Diz que está tudo na lei e que, no limite, uma qualquer besta pode entrar no edifício da universidade sem saber uma letra e sair de lá doutor. Ainda que nem por isso menos besta. Tudo dependerá da competência demonstrada relativamente à área em que se pretenda diplomar. No caso da Ciência Política não será nada de mais. Bastará ter sido militante mais ou menos activo de um partido e a coisa estará feita. Se colou cartazes e distribuiu panfletos, bonés ou aventais então o douramento, provavelmente, será garantido. Esta legislação pode, no entanto, levar-nos muito longe. Conduzir-nos por caminhos sinuosos, mesmo. Não estou a ver, por exemplo, como se poderia recusar a uma beata uma licenciatura imediata em Ciências das Religiões, como se negaria a um vereador desse pelouro um mestrado em Urbanismo e Gestão do Território ou a uma actriz porno um doutoramento em Cinema, Vídeo e Comunicação Multimédia. Ou, já agora, a mim próprio uma pós-graduação em Fotografia. Na variante merda de cão, obviamente.

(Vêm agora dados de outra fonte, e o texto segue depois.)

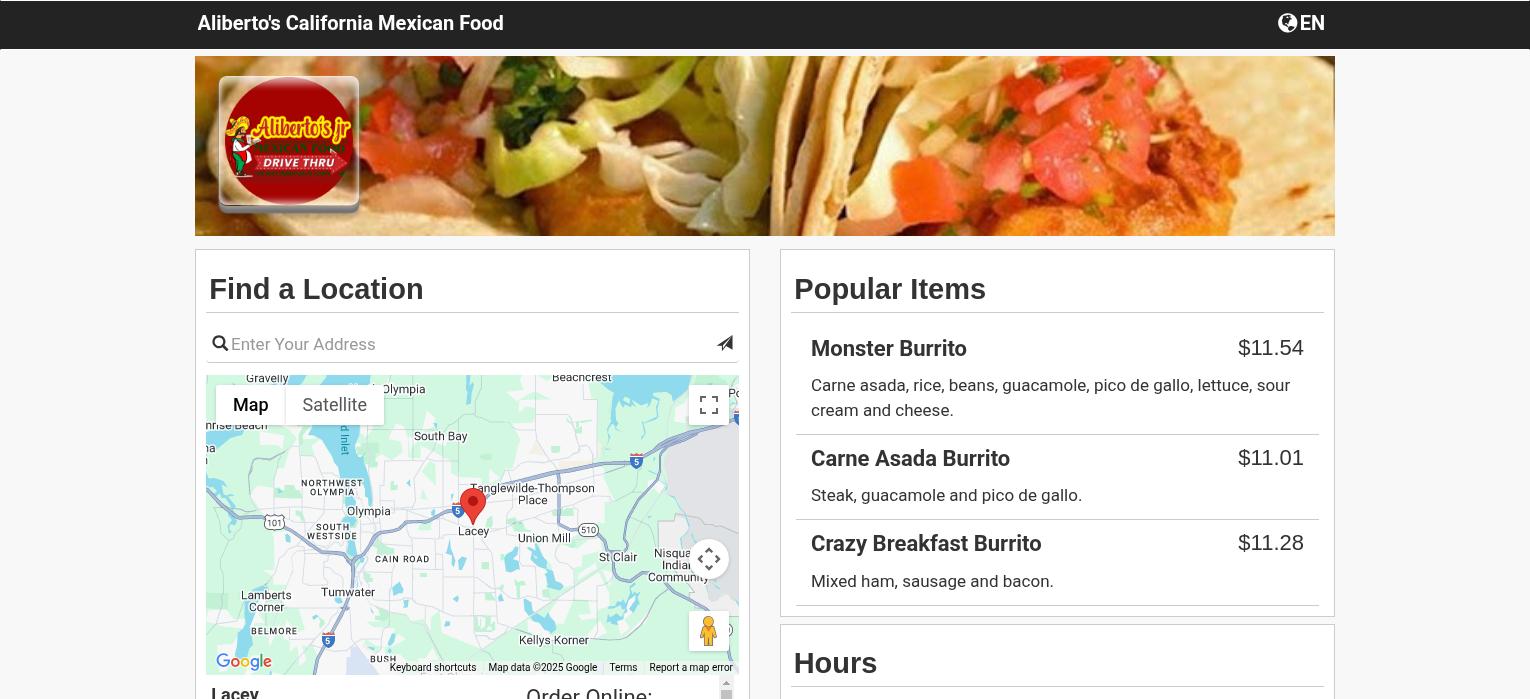The width and height of the screenshot is (1530, 699).
Task: Open the Keyboard shortcuts link
Action: [433, 667]
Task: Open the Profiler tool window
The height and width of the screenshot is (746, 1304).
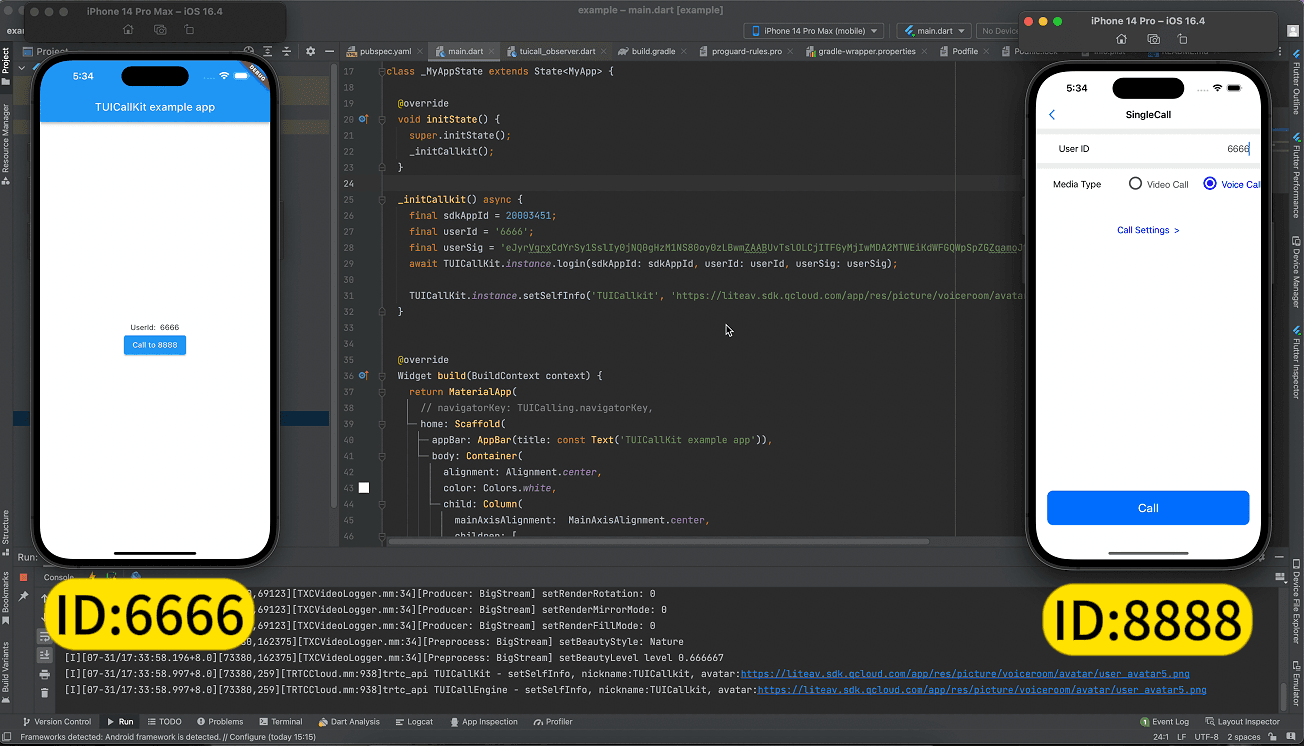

terça-feira, 3 de julho de 2012

Discriminações selectivas


Um prestigiado jornal nacional, daqueles de referência, anunciou na sua página na internet que irá enviar às autoridades denúncias sobre comentários feitos no seu site que indiciam a prática de crimes de discriminação racial previstos no Código Penal.
Lá terão, os administradores do espaço em questão, as suas razões. Mas, mesmo desconhecendo o teor dos alegados escritos discriminatórios, não me parece grande ideia. Uma caixa de comentários, ainda mais quando permite o anonimato, se não for gerida por alguém que filtre os textos antes de permitir a sua publicação, não passará de uma espécie de parede de casa de banho pública antes da moda dos paneleiros deixarem lá os seus contactos. Logo é capaz de a gerência do site poder não estar assim tão isenta de responsabilidade quanto a intenção de denunciar possa dar a entender.
Atendendo ao que se lê por essa internet fora, atitudes deste tipo suscitam-me sempre algumas dúvidas. Existem uma série de preceitos constitucionais garantindo, entre outras coisas, que ninguém pode ser discriminado em função da sua origem ou opções de vida. Daí que me seja difícil perceber porque raio tecer considerações depreciativas relativamente a um cidadão de pele escura ou cigano pode ser discriminatório e, até, configurar um crime, mas se ditas em relação a um alentejano constituem motivo para risota e consideradas humor do mais requintado. Ou, mais flagrante ainda, se eu escrevesse que “limpo o cú ao Corão” seria facilmente acusado de islamofobia, discriminação religiosa e de intolerâncias várias. Contudo, se substituir o livro sagrado do islão pela bíblia, o mais provável é a minha escrita ser considerada do mais fino recorte literário.
Neste contexto, acho que escolher o que é ou não discriminação é um acto, também ele, discriminatório. Por estas e por outras tenho cada vez menos paciência para este tipo de virgens ofendidas e com a mania do politicamente correcto. Que vão todos bardamerda. A continuar assim um destes dias teremos de começar a olhar para o lado antes de pronunciar expressões tão inocentes como, por exemplo: “Um olho no burro e outro no cigano”, “trabalho como um mouro” ou “só tenho pretos” quando nos quisermos referir às moedas que temos na carteira.